Interlocuteur historique des pouvoirs publics à partir de 2003, le CFCM, composé de fédérations rattachées aux pays d’origine (Maroc, Algérie, Turquie…), a connu ces dernières années de puissants différends internes.
En décembre 2021, l’exécutif a décidé de ne plus le considérer comme interlocuteur et lui a préféré le Forum de l’islam de France (Forif) – une instance composée d’acteurs de terrain désignés par les préfets – qui s’est réuni en séance plénière jeudi, après un an d’existence, pour livrer ses premiers travaux.
Après des mois de blocage, le CFCM, amputé de plusieurs fédérations de mosquées l’ayant quitté, a décidé début janvier de poursuivre son existence.
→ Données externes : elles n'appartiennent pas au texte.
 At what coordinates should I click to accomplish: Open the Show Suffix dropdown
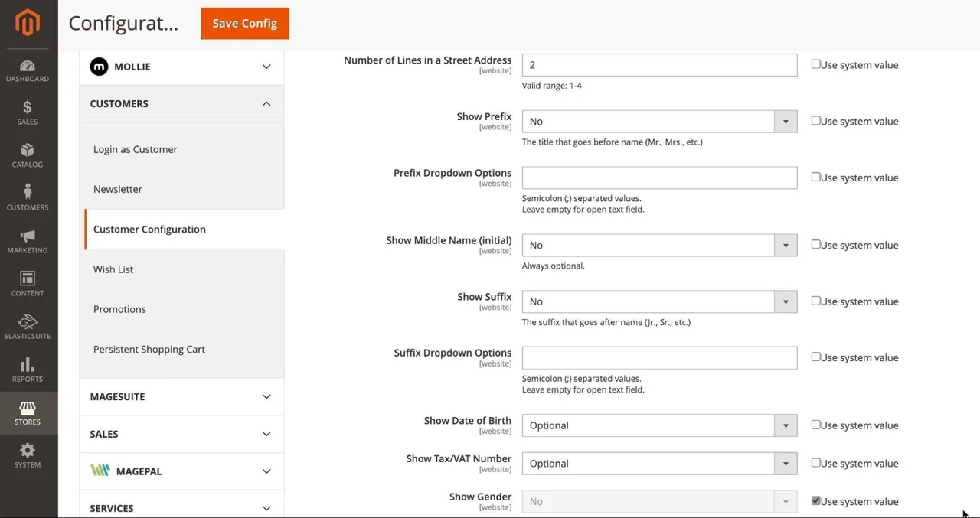click(x=659, y=301)
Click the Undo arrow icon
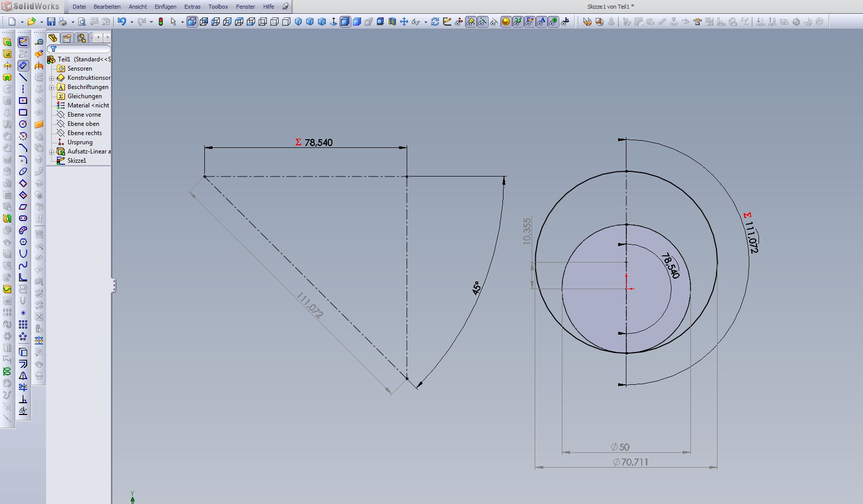863x504 pixels. (121, 21)
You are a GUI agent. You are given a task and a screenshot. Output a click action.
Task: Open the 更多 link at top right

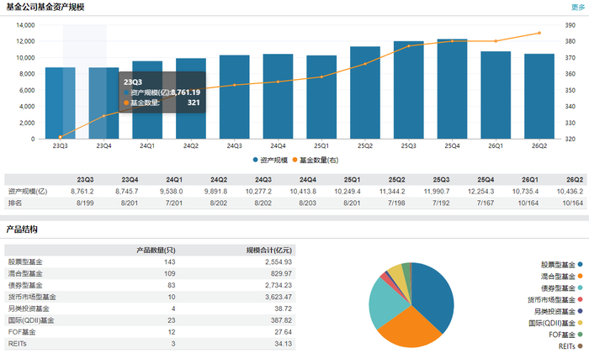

Il tient dimanche une assemblée générale, avec pour ordre du jour une éventuelle modification de ses statuts, avec une représentation accrue des départements et une diminution du poids des fédérations le constituant.
Interrogé par la presse sur les propos du chef de l’Etat, le co-président du CFCM par intérim, Ibrahim Alci, invité à la rencontre de l’Elysée, a répondu : « Un CFCM, ça ne se dissout pas comme ça. » Le conseil d’administration « va se réunir » et « s’il veut dissoudre, ça se dissoudra. » Il a précisé que ce serait alors un processus « démocratique ».
A la question de savoir si le CFCM pourrait changer de nom, il a répondu, de manière évasive : « On pourrait, avec le conseil d’administration, acter la fin, oui. » Il a évoqué la possibilité d’une « renaissance du CFCM, différemment » via « une autre association, une autre organisation », mais n’a pas donné de détails.
Selon lui, « le Forif n’est pas le remplacement du CFCM ».
L’autre co-président du CFCM, Mohammed Moussaoui, contacté par l’AFP, n’était pas joignable.